A Petrobras deu início, no domingo, a um esperado simulado de emergência na Bacia da Foz do Rio Amazonas, conforme anunciado pela empresa na segunda-feira, após informações de fontes com conhecimento do assunto.
A Avaliação Pré-Operacional (APO) é vista como a fase final do processo de licenciamento, anterior à decisão do Ibama sobre a autorização para a perfuração de um poço exploratório de petróleo e gás na área.
Segundo a Petrobras, a APO começou pelo Ibama às 18h10 do dia anterior. O exercício envolverá mais de 400 pessoas, além de uma variedade de recursos logísticos, incluindo embarcações grandes, helicópteros e uma sonda de perfuração que será posicionada em águas profundas do Amapá.

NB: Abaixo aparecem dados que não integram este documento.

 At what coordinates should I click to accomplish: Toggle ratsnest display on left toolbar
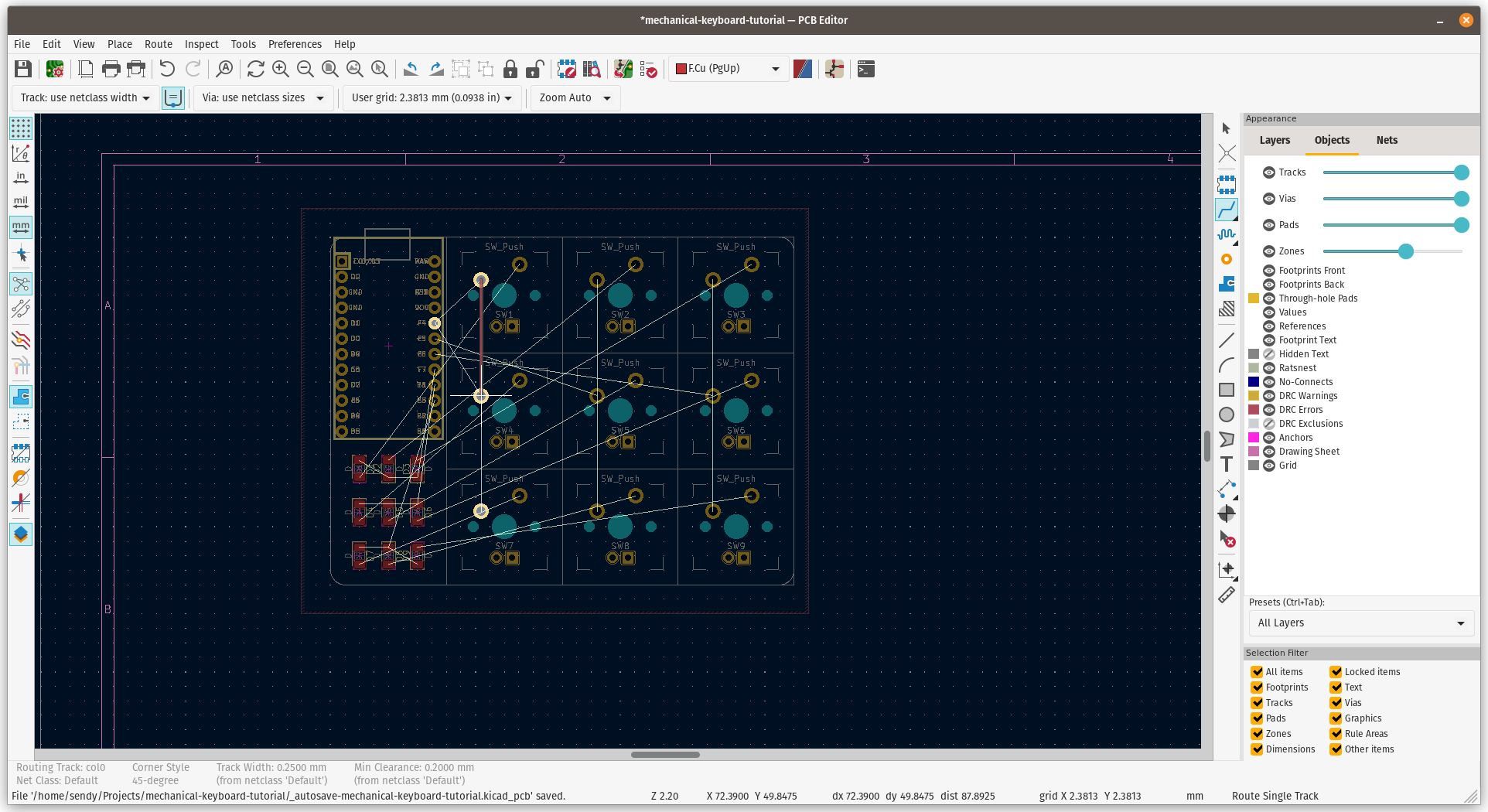21,284
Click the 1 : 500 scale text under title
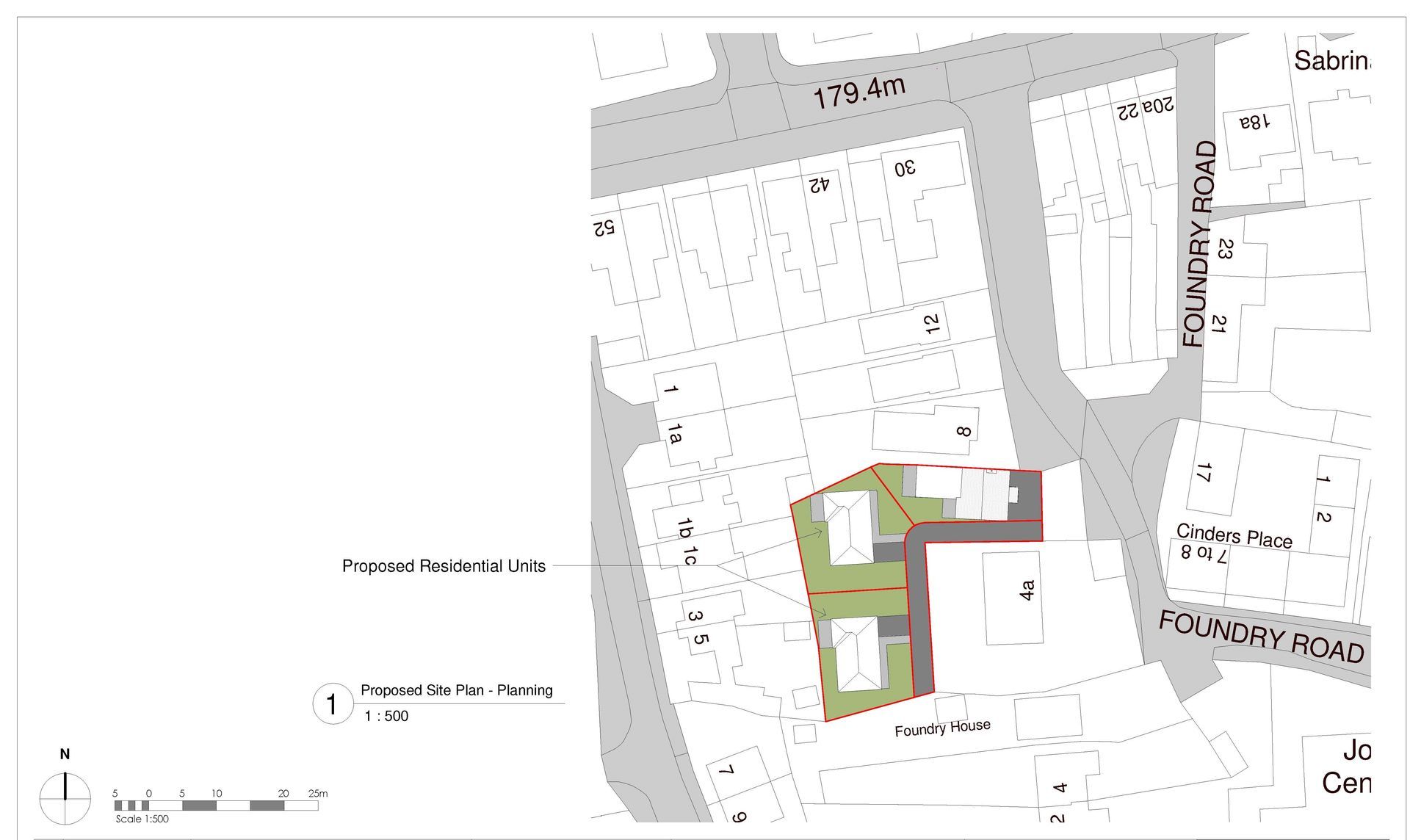Screen dimensions: 1410x840 tap(386, 716)
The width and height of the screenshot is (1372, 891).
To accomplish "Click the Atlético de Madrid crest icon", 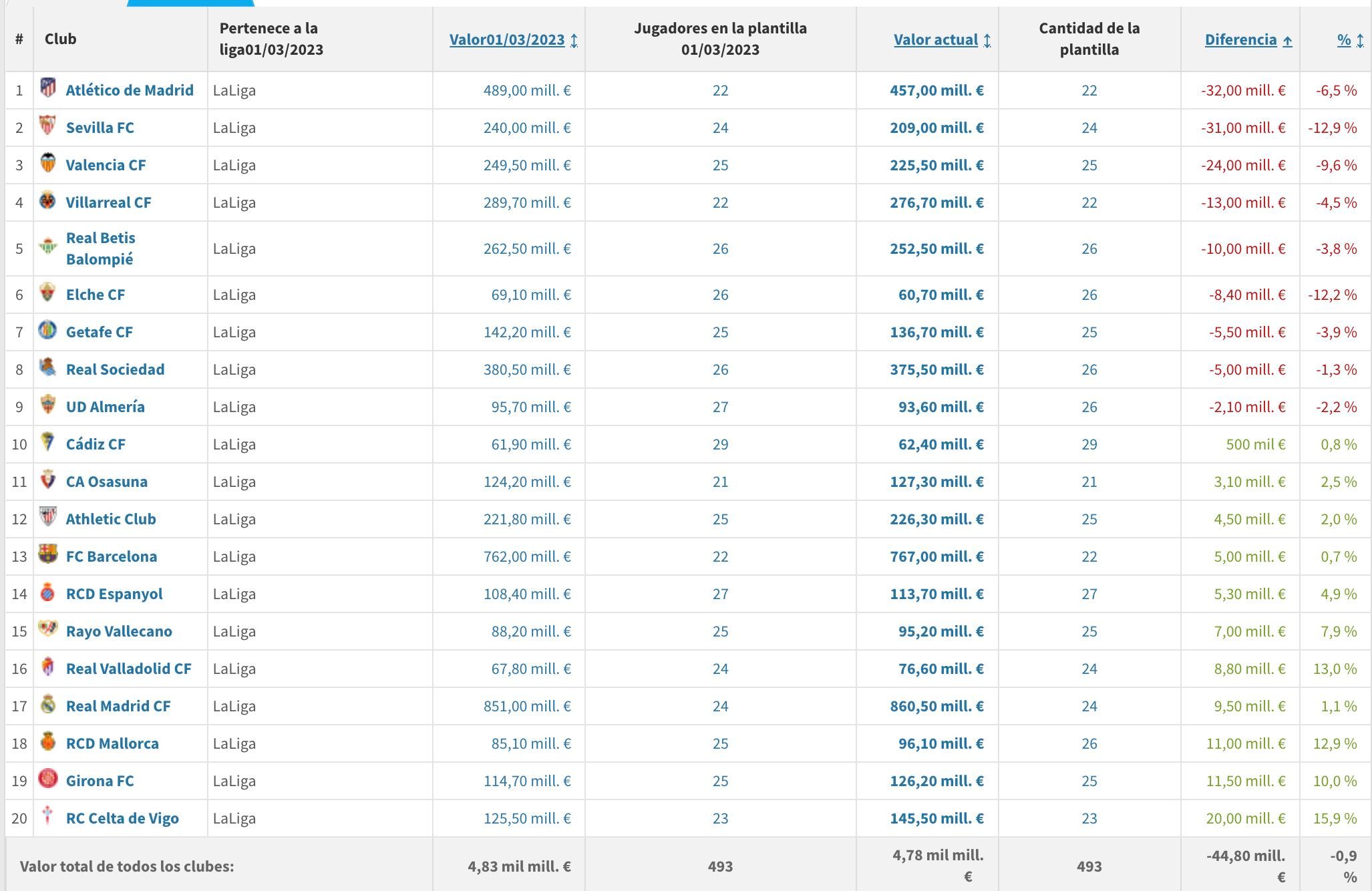I will point(47,87).
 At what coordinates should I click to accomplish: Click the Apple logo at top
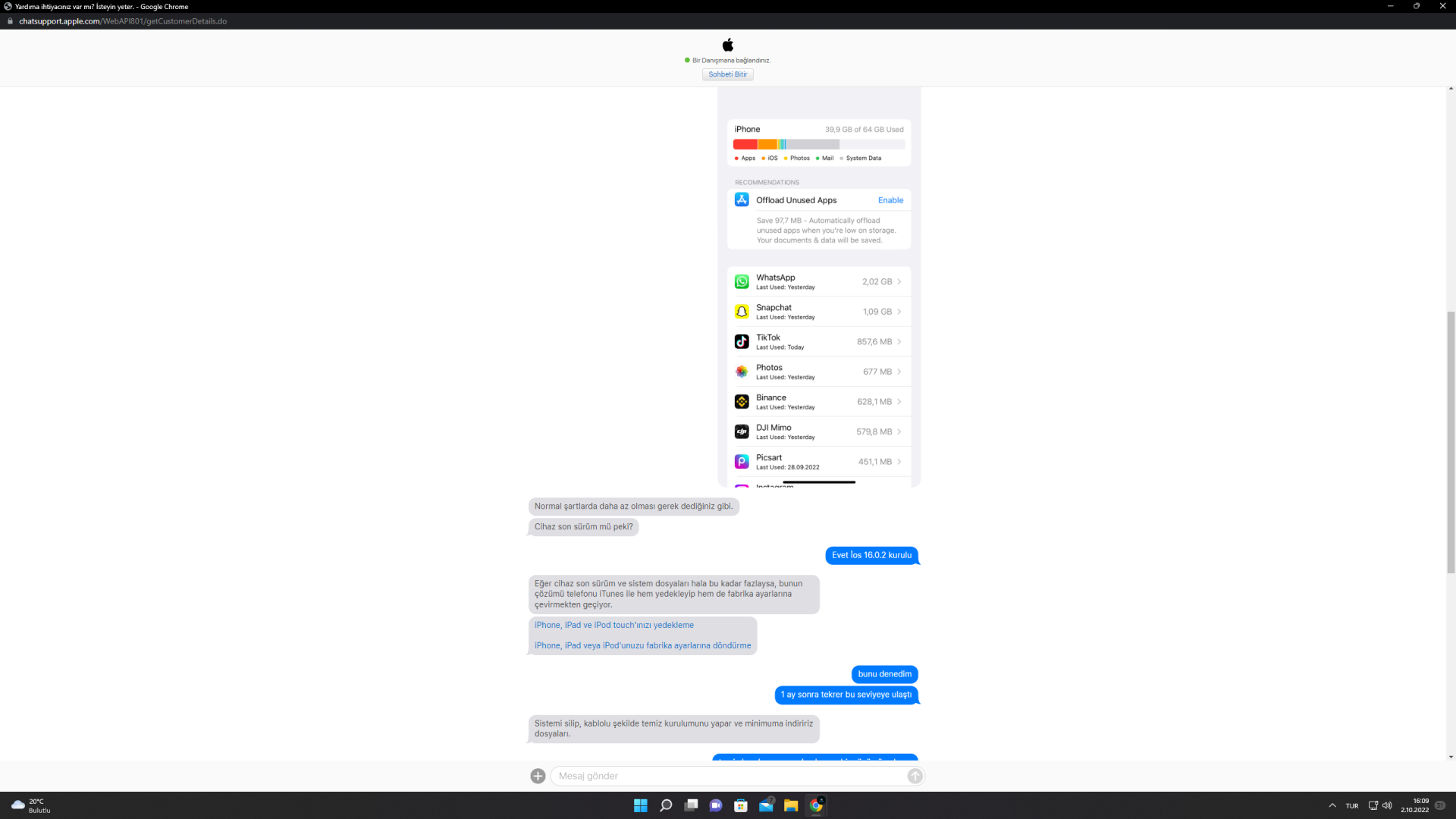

O tempo estimado para a realização do simulado na Foz do Amazonas é de três a quatro dias. A indústria de petróleo vê um grande potencial na descoberta de significativas reservas na região, embasada em descobertas exitosas em áreas geológicas semelhantes, como Suriname e Guiana.
No entanto, existe resistência de segmentos da sociedade e do governo devido aos riscos socioambientais envolvidos. A Petrobras afirmou que, a partir do cenário emergencial determinado pelo Ibama no início do exercício, mobilizará embarcações, veículos, centros de fauna e aeronaves para a resposta.
A companhia reiterou que apenas o simulado será realizado, e a perfuração ocorrerá somente após a aprovação da licença pelo Ibama. A última operação semelhante foi em setembro de 2023 na Margem Equatorial da Bacia Potiguar, ocasião em que a Petrobras obteve a Licença de Operação para o bloco BM-POT-17.
O Ibama, por sua vez, não se pronunciou imediatamente sobre o início da operação na Foz do Amazonas.